Hike the Valley’s Badlands
Desert wildflowers come and go in early spring (call the hotline below to catch them), but badlands are forever. Actually, badlands is an insult to Death Valley’s colorful, wildly shaped landscape of sand, clay, and rock. The five-mile Golden Canyon/Gower Gulch Loop (park two miles south of Furnace Creek) winds through rippled sandstone walls formed 10 million years ago, when shallow lakes covered the region. Take the half-mile detour to Red Cathedral’s crimson cliffs, then resume the loop to the base of Manly Beacon, a rocky perch in the center of dusky folds undulating out in every direction. Return via Gower Gulch, slicing through the Artist’s Palette formation of pink, red, green, and blue.

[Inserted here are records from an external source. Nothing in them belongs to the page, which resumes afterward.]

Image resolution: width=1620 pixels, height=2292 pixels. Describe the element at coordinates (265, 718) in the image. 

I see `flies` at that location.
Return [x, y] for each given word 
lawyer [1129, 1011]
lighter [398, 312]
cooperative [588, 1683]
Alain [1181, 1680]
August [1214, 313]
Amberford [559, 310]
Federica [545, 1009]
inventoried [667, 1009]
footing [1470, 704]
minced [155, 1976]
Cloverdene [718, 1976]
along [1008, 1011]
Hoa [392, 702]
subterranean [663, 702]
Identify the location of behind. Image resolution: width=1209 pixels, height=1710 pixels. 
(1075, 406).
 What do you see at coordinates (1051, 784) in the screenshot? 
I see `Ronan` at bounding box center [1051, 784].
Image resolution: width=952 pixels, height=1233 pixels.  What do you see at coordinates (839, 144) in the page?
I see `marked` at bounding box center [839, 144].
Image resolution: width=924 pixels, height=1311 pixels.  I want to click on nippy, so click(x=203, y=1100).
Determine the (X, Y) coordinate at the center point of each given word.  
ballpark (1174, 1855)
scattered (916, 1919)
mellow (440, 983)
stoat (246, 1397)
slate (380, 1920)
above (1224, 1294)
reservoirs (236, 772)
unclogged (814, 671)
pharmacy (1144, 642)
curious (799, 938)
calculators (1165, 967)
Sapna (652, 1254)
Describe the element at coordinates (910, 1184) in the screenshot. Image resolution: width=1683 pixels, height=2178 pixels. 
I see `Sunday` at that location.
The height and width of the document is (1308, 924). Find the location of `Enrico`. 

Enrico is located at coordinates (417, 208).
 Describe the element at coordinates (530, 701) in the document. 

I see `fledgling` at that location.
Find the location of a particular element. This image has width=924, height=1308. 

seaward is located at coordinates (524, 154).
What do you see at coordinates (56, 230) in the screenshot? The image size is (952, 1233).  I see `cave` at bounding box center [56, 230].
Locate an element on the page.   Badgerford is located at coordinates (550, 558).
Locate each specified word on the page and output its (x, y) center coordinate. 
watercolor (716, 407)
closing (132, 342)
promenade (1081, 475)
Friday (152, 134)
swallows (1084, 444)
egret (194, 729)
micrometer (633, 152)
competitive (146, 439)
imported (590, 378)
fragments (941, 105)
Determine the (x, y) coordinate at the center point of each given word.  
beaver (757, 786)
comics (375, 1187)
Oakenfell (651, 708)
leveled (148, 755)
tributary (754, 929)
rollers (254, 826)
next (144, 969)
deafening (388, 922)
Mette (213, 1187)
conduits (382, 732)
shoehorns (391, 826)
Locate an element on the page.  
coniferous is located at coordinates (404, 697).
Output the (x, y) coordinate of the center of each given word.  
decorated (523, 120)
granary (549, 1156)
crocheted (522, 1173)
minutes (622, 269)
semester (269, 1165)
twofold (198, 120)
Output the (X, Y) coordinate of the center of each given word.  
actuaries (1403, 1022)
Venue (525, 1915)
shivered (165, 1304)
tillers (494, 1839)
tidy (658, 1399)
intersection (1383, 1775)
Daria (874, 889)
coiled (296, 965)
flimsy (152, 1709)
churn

Escape to High, Cool Peaks
In midsummer, when the valley floor sizzles at 120°F, Death Valley’s summits average 40 degrees cooler. Scale the Panamint Mountains’ 9,064-foot Wildrose Peak, where the view encompasses the Lower 48’s highest and lowest points (14,505-foot Mt. Whitney and minus-282-foot Badwater Basin, respectively). The 8.4-mile round-trip begins at Wildrose Campground. The first mile traces an old roadbed through piñon-juniper forest, then scales an open ridgeline for 2.2 miles. The 2,200-foot climb tops out on a rocky grandstand overlooking immense plains framed by spiky mountain ranges. Hike up high in early spring, and you’ll get a bird’s-eye view of hundreds of square miles of wildflowers.